Phu Quoc Island, Vietnam
Reporting from Phu Quoc, Vietnam —During the four years I lived in Hanoi, where I was The Times' bureau chief in the late 1990s, I did a pretty good job of getting around Vietnam and exploring new places, from Can Tho in the southern Mekong Delta to Sapa on the northern border with China. But I missed Phu Quoc, Vietnam's largest island. So did most people. Unless you were a backpacker looking for a cheap beach hotel, there wasn't much reason to go.

Fast forward to 2010. Phu Quoc, once known mainly for its pungent fish sauce and wartime history, is the hottest new tourist destination in Vietnam, a slice of tropical perfection with mile after mile of wide, uncrowded beaches, dense jungle, virgin rain forests and a lazy, laid-back atmosphere that reminds a visitor of what Phuket, Thailand, was like a generation ago.

Chuck Searcy, a former U.S. serviceman who lives in Vietnam and runs humanitarian programs, remembers his only visit to Phu Quoc about a dozen years ago. His plane circled the airport three times to scare cows off the runway, and the island had only three hotels, "all decidedly 'no star,' to put it kindly." Said Searcy: "I'm sure I wouldn't recognize the place today."

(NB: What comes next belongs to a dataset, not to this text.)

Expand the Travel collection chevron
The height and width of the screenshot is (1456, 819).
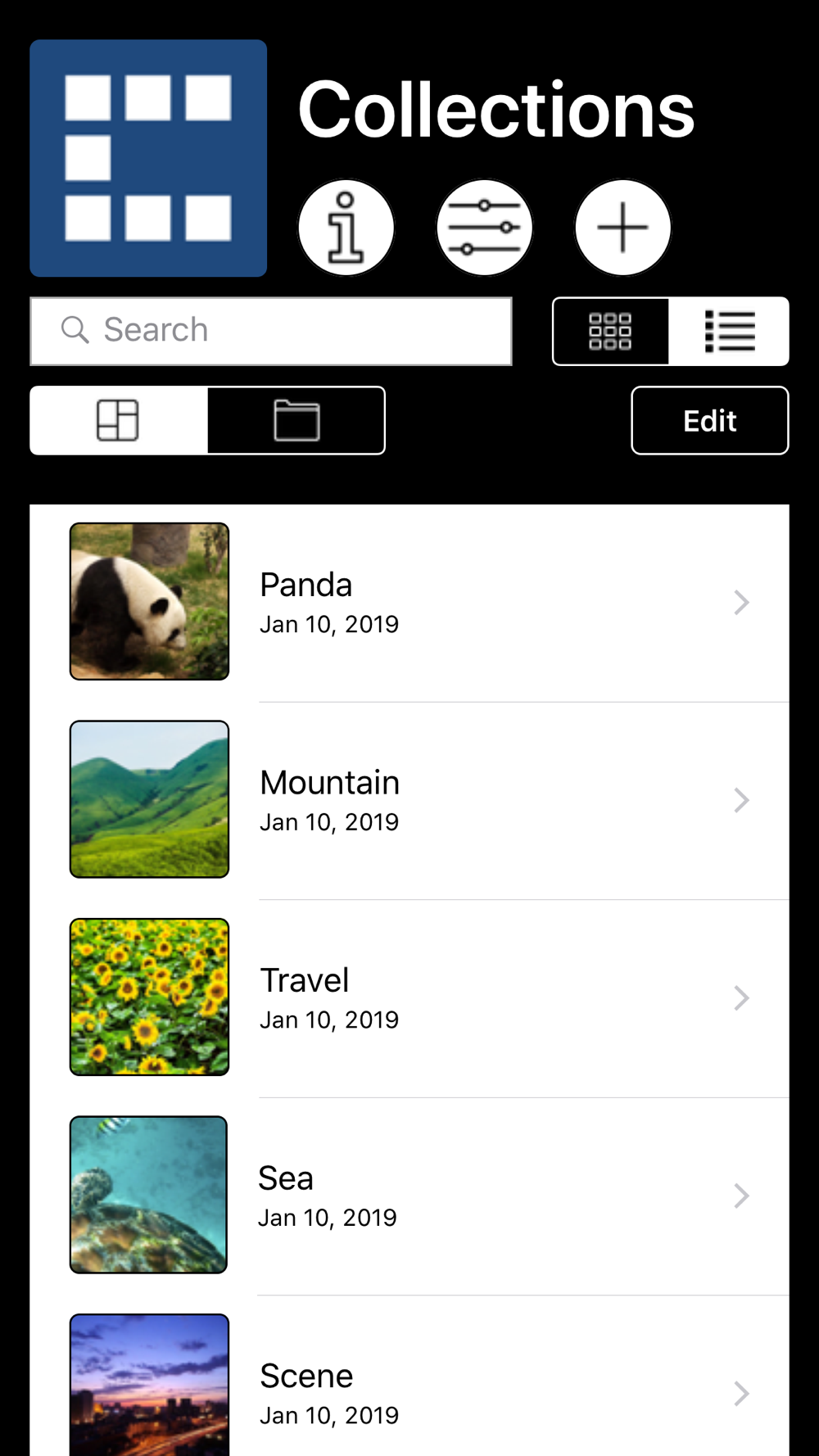point(741,998)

A few weeks ago, my wife, Sandy, and I hopped onto one of the nine daily turboprop flights Vietnam Airlines runs from Ho Chi Minh City (formerly Saigon) to Phu Quoc. No cows impeded our arrival. Our taxi took us through the dusty town of Duong Dong and down a dirt road lined with little patio restaurants; a cemetery, crammed between two bars; and a bamboo hut that served as a laundry. Although I had a moment of doubt, our driver insisted that just ahead lay La Veranda, Phu Quoc's first five-star resort.

The jungle parted, and we caught a glimpse of the Gulf of Thailand and Long Beach, which stretches for 12 miles. And in a waterside clearing lush with flowers and foliage stood La Veranda, a 48-room boutique hotel and spa with two restaurants. It seemed as though we had stumbled onto a French colonial plantation, its large louvered windows open to the sea, its deep balconies, high ceilings and overhead fans reminiscent of a bygone era.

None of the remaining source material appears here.